___ Recorded data
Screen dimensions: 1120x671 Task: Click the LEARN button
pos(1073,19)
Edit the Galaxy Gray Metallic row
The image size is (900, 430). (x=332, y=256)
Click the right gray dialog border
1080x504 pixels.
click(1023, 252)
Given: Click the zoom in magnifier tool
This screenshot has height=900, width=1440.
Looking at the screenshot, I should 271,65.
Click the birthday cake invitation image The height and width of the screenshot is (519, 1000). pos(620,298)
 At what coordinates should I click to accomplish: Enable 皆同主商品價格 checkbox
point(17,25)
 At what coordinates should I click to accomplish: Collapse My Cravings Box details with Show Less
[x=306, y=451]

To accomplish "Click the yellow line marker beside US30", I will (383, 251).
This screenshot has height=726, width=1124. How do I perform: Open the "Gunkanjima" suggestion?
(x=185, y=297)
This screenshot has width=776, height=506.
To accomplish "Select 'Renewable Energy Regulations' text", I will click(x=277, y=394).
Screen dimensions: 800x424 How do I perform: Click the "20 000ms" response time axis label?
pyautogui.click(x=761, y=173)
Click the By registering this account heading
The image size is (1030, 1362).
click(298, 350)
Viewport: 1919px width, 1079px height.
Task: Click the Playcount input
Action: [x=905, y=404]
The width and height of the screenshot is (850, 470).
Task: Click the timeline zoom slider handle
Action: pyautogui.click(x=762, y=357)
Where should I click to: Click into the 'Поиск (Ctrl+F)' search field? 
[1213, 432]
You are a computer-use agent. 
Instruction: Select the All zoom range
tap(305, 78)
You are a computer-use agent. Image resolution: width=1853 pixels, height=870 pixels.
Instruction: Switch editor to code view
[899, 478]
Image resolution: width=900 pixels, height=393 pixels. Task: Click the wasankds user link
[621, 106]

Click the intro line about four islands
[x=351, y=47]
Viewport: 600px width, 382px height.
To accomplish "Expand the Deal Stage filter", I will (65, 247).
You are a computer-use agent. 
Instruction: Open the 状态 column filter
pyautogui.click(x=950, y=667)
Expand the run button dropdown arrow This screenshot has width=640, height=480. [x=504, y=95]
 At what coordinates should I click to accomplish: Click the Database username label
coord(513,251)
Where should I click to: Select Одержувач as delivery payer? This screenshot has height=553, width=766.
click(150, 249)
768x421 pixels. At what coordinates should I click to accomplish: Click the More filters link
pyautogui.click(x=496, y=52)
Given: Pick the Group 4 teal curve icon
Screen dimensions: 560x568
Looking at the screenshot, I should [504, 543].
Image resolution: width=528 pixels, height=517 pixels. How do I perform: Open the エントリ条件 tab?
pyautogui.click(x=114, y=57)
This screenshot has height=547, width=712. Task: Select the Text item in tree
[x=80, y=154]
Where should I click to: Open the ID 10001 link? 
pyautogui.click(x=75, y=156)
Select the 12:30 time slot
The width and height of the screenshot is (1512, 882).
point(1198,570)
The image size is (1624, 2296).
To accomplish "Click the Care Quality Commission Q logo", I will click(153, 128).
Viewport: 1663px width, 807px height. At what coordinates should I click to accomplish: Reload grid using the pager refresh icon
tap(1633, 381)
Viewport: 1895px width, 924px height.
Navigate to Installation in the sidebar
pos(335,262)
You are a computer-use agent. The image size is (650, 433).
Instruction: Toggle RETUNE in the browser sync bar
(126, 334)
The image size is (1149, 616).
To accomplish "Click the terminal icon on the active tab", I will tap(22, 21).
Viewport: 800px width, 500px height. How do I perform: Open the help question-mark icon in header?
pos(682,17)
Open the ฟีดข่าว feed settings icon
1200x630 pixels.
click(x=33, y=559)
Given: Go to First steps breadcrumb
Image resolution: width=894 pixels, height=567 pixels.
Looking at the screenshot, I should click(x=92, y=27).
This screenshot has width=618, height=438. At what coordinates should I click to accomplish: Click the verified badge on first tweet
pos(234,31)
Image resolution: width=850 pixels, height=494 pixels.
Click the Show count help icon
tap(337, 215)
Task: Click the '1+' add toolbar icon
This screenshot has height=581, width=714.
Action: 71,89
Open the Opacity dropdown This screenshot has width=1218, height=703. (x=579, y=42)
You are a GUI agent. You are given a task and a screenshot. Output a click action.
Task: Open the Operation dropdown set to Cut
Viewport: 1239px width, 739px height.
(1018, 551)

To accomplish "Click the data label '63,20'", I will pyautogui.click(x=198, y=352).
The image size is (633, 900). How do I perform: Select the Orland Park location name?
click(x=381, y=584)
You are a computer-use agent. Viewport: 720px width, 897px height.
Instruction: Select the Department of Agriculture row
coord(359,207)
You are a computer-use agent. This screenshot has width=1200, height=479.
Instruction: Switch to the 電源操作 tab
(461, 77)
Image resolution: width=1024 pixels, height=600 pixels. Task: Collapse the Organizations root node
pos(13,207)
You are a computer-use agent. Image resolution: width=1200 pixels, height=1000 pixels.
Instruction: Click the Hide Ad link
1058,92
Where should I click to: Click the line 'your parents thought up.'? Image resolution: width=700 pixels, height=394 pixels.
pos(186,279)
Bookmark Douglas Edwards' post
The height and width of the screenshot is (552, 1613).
______
→ To do
Extract, from the listing above, every line where the string "Expand" occurs.

→ Exercise solution
To accomplish "Expand the Deal Stage filter", I will (65, 247).
Expand the run button dropdown arrow This screenshot has width=640, height=480. [x=504, y=95]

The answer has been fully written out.